Wednesday, January 24, 2007

Six months ago I had the honor of spending time with a beautiful soul named Jean. Jean had spent her life caring for many with her tough love and kind words. As Jean lay in a clinic near the end of a long battle with the cancer that was deteriorating her organs she taught me many things. Here are a few.

- Appreciate the rain. Take a drive or stroll and watch how it fills the low places.

-Celebrate your birthday. If you don't, few will.

-Live each day to its fullest. Not a single one is promised.

-Respect yourself. Others will do likewise.

-Remember. The memories can be difficult, but they are so worth it.

-Listen. It is a Holy act that can usher us into the Divine.

My friend Stuart and I interviewed Jean 5 times before her death. The audio has been edited down into a 6 minute narrative for her family about her life and the wisdom she held. As I listen to her voice still fresh in my head, I am reminded that simply living life intentionally is an act of beauty.

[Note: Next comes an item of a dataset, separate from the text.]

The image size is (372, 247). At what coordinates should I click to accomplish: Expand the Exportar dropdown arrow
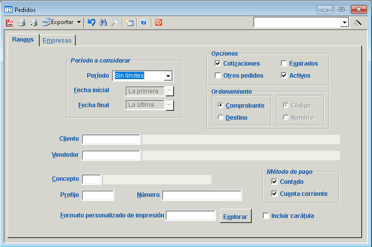click(x=79, y=23)
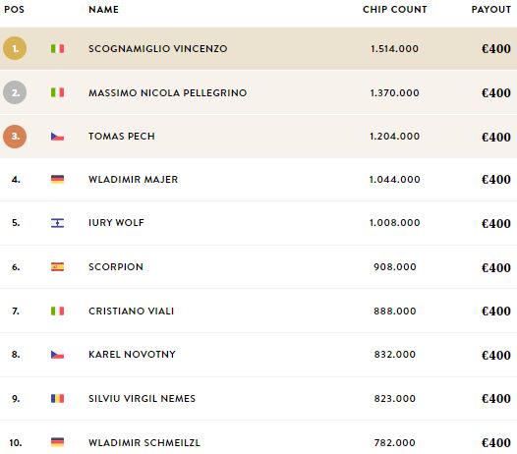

One night a few weeks ago I dreamed a triangle. I have been avoiding straight lines, hard geometry, or anything that seems mechanical in the least. We are human, why not have an art that reflects our flesh and blood, pulsing, shaking, breathing existance. So for me a triangle is something new. It started out as a posative black shape with a biomorphic form inside, then I realized the triangle is too strong to be posative,ie black, so I made it a negative shape. I cut out a triangle and did a wash on the handmade paper to start. Then gold biomorphic form inside and black outside. It seemed to work as a poetic representation of the universe.
I couple of these are now showing at our local art gallery in the 'under 35's' show. For a review of the show and a photo of the couple of us that dared show up look here at our local newspaper . Sorry, it is only in Romanian. I also had a 1.5ft x6ft oil painting on board I posted earlier of a sunflower. The line about my work was quoting our local city art critic Mrs. Cocos, "mă bucur că expune din nou Joel Klepac, care are un potenţial divers şi o sensibilitate deosebită", Which very generously says, "I am glad that Joel Klepac is showing work again, he has diverse potential and an unusual sensativity". The art critic has liked my work in the past especially the Sarcina series and I think was a little bit disapointed that the work I showed now was abstract and tightly tied to nature.

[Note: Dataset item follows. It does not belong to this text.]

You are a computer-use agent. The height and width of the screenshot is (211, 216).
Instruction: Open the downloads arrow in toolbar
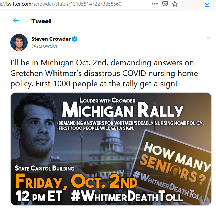point(207,4)
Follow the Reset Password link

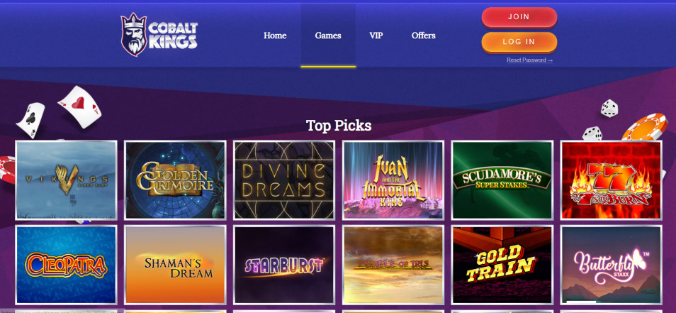[529, 60]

Wednesday, January 17, 2007

How to make paper...find some girls who think you know what you are doing...tear up used paper and place it in a blender with water...


Then take out the blender with the burned out motor and use a drill to jimmy spin the blades using a bench to hold the contents still...

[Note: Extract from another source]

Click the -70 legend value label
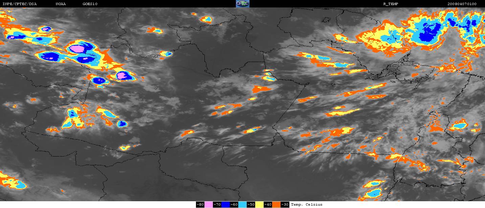Viewport: 485px width, 208px height. [217, 205]
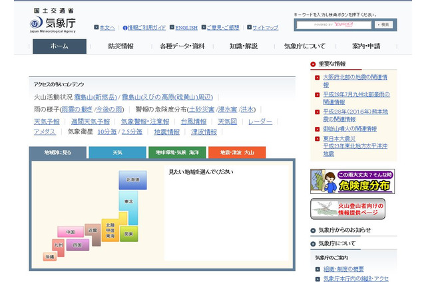The width and height of the screenshot is (426, 283).
Task: Choose the 中国 region on the map
Action: coord(70,232)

Listen to the descriptions of this beautiful goop you have just made...'it is just like the wash water before you throw it down the drain...


get some kind of frame, cheese cloth, and a bunch of hands to hold things...


Dump two buckets full of paper pulp mixture into the box quickly...and...


Ooops, well, maybe it didn't work out so great the first time. We pulled the pulp back together, mixed the pulp back in with new water, held the cheese cloth tighter to the bow, and added another sac under the cheese cloth to get the pulp to flow slower...


It did work better. We ironed for a good 20 minutes and got a nice hunk of unique paper.





Friday, January 05, 2007


This drawing was done at camp on the back of a sheet of paper when the child finished the planned project. The past years Romania has had horrible flooding, leaving many people with a roof on the ground. Many of the kids also live in an area which has historically been flooded when the Danube swells. I would say that for many of our children life must seem like a flood. You climb on the roof and hope for a miraculous escape from the forces swirling around you.